I am not sure I follow you here: in one comment you say "is not having any effect" and afterwards you say "the existing mechanism is good enough". I wonder if you are referring to the same lock_version mechanism on stock_items.

I think the current state is "we dont know if it is working or not" and we agree we will leave it like this until we see trouble again :-)

chezaorchard commented 4 years ago

@luisramos0 & @Matt-Yorkley we have a customer [order number R533682527] who has received an order confirmation email listing a product with quantity 0 and value $0 exactly as above bug - see screen shot.

Xnip2020-10-20_13-22-14

The producer [2286] has confirmed they do not have a negative value in their stock numbers for the product in question.

I'm not sure if this should reopen, or if I should log a new bug - please advise :)

lbwright22 commented 3 years ago

Orders placed on 18th November show evidence of this competitive stock level issue again.

Hub: Aberystwyth Food Hub Order Cycle: 21st November, Aberystwyth

There are several orders effected in the same manner as I found in April. ie customer invoice states products with zero quantity and zeros are also present in reports.

example is order R735665606 invoicestockzerocustomer

The caramel shortbread, marmalade and sourdough brownie are not in the customer's order though.

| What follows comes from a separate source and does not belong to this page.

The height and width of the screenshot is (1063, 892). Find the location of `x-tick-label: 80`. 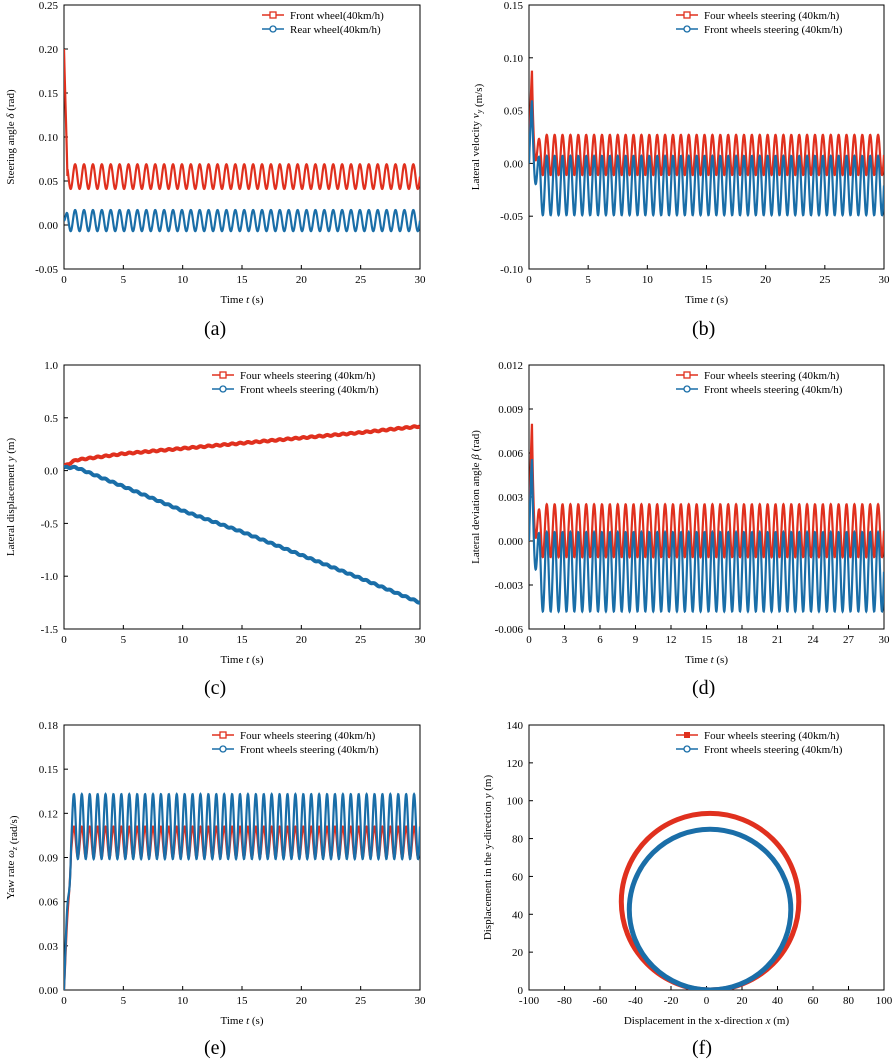

x-tick-label: 80 is located at coordinates (849, 1001).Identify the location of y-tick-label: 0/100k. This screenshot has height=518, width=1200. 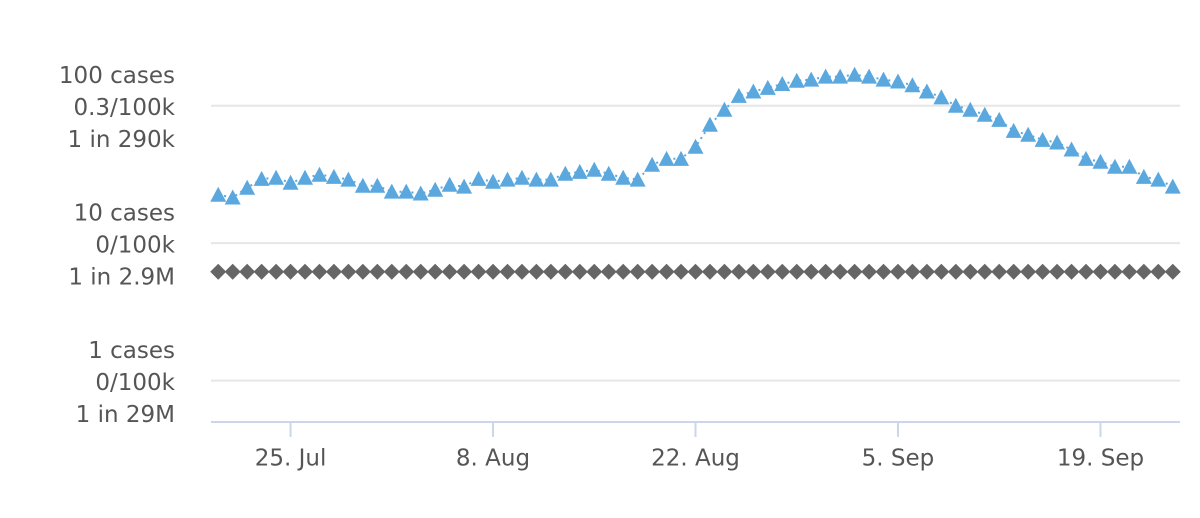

The presence of the items with zero quantity in reports leads to user confusement (and they contact the support team)

lin-d-hop commented 3 years ago

It seems this is another case of items not being held during checkout. This is increasing in frequency due to the additional load with lockdown and Christmas warm up.

We're talking about some significant work on this general area of issues in Product Curation on 30/11.

For now I'll close this again and we can continue to comment as and when it pops up again.